Achso, ich komm auch gerne zu so nem Treffen/Runder Tisch.  
dd


----------



## Onkel Jürgen (29. Juli 2004)

Hallo Tilmann,

logisch bin ich auch dabei bei einer Konferenz, Workshop, Meeting, Brainstorming, was auch immer, um den Konflikt Biker/Wanderer/Naturschützer/Forst im Taunus und anderswo zu diskutieren und hoffentlich einvernehmlich zu entschärfen.

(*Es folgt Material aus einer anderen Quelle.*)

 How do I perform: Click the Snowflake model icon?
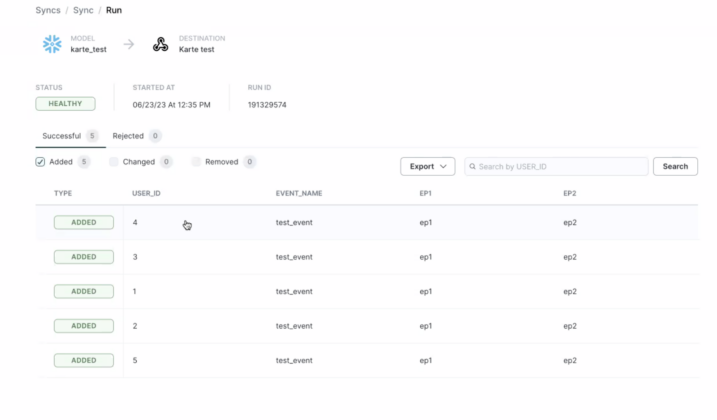52,44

Am besten wir machen vorher so eine richtig heftige Single-Trail-Tour, damit wir wissen, worum es geht. Nein, sorry, war nur ein Scherz ....

Happy Trails
Jürgen


----------



## Der Kronberger (30. Juli 2004)

Guude Tilman,

gute Idee   -  ischbindebei   

@dd:
das liest sich wie 'ne Trainingstour zur Vorbereitung der "Großen Taunusumrundung" im September !!!


----------



## Roland1 (2. August 2004)

Interessiert mich sehr ein solches Gespräch. Das alles passiert ja nur weil hier einem offenkundigem Bedarf kein Angebot an entsprechenden Strecken gegenübersteht. Ich repräsentiere keine Gruppe und keinen Verband sondern bin ein 'interessieter' Single Trail Nutzer.


----------



## Tilman (5. August 2004)

Ich ergänze meine o.g. Einladung, sein/ihr Interesse an einerm Bike-Dialog zu bekunden, mit einer weitergehenden Seite (ganze Bildschirmbreite nutzen!) im Netz des Hochtaunuskreises.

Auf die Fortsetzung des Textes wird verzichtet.